Gli Stati uniti non sono il Guatemala dove un presidente diceva: “Votate pure, ma se non scegliete me chiederò all’esercito di scendere per le strade e garantire, con la forza delle armi, la mia successione a me stesso”. L’esercito americano non ha mai interferito con la vita politica interna. I fan di Trump continuano a parlare di brogli come il loro leader, ma non vi sono stati scontri significativi e praticamente alcuna violenza.

Le Corti di giustizia invase da richieste fantasiose di annullamento dei risultati, o di blocco dello scrutinio dei voti giunti per corrispondenza – numerosissimi questa tornata a causa del coronavirus – hanno confermato i risultati delle elezioni, in perfetto rispetto della loro neutralità politica e dei principi del diritto.

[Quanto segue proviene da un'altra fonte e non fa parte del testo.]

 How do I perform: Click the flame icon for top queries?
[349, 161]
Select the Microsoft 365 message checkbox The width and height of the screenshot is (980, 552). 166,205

Soprattutto hanno fatto vincere la democrazia le schiere di scrutatori che per giorni e settimane hanno contato, ricontato e verificato indefessamente, durante l’infuriare della pandemia e la tempesta di menzogne provenienti dalla Casa Bianca, i milioni di schede che sistemi arcaici e talvolta strampalati di voto imponevano.

 

Gli scrutatori americani: quasi eroi

Questi cittadini americani, che fanno pensare al personaggio della Giornata di uno scrutatore di Italio Calvino, sono i numerosissimi piccoli eroi di questo tentativo fallito di rovesciare il tavolo della democrazia elettorale. Quello dove, come ha detto il segretario di stato della Georgia, repubblicano onesto, The numbers do not lie.

La lezione è che nonostante le pecche di una costituzione troppo vecchia e inemendabile, che fa temere peraltro difficoltà future a causa del bicameralismo “perfetto” e delle difficoltà per il Presidente di portare avanti il suo programma a causa di un Senato che avrà possibilmente una maggioranza Repubblicana e ostile, nonostante tutto questo la cultura civica della democrazia, quella per cui chi perde deve lasciare il posto a chi vince le elezioni, ha vinto a sua volta. Grazie alla serietà delle corti e alla virtù civile degli scrutatori che hanno difeso la regolarità del voto. Ma anche, bisogna riconoscerglielo, alla moderazione e al civismo ancora una volta di Joe Biden. Che ha attraversato con calma il mare agitato della transizione, mentre il perdente ha portato al più alto grado ciò che sa fare in modo fantastico e spudorato: mentire.